### AVAILABLE DATA
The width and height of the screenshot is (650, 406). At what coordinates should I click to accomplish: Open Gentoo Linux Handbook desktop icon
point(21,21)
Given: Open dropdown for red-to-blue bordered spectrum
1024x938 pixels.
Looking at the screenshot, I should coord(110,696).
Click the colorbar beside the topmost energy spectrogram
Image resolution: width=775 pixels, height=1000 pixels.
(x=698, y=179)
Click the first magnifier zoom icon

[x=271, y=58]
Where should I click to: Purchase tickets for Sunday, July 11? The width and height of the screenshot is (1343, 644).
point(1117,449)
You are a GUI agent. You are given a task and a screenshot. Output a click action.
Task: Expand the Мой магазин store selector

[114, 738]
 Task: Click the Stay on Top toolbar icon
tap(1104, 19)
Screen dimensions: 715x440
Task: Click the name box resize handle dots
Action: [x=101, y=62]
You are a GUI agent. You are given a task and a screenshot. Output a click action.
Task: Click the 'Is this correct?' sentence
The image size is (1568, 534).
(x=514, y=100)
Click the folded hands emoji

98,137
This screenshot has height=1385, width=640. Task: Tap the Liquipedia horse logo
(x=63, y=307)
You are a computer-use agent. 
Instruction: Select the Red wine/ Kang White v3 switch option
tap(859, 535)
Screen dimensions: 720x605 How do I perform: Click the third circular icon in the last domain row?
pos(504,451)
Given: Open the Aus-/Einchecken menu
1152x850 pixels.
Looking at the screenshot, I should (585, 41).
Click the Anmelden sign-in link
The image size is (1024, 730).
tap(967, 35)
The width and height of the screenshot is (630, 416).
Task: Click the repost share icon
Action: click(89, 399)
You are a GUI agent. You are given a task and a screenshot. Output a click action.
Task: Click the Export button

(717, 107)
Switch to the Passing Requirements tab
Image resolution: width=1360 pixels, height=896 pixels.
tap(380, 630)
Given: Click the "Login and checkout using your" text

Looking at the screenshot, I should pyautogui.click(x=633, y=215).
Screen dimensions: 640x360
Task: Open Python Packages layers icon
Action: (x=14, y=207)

### REQUIRED ACTION
Of the lines above, output exactly those from the line bearing "You are a computer-use agent." through the line bearing "Given: Open the Aus-/Einchecken menu", inclusive.

### THE ANSWER
You are a computer-use agent. 
Instruction: Select the Red wine/ Kang White v3 switch option
tap(859, 535)
Screen dimensions: 720x605 How do I perform: Click the third circular icon in the last domain row?
pos(504,451)
Given: Open the Aus-/Einchecken menu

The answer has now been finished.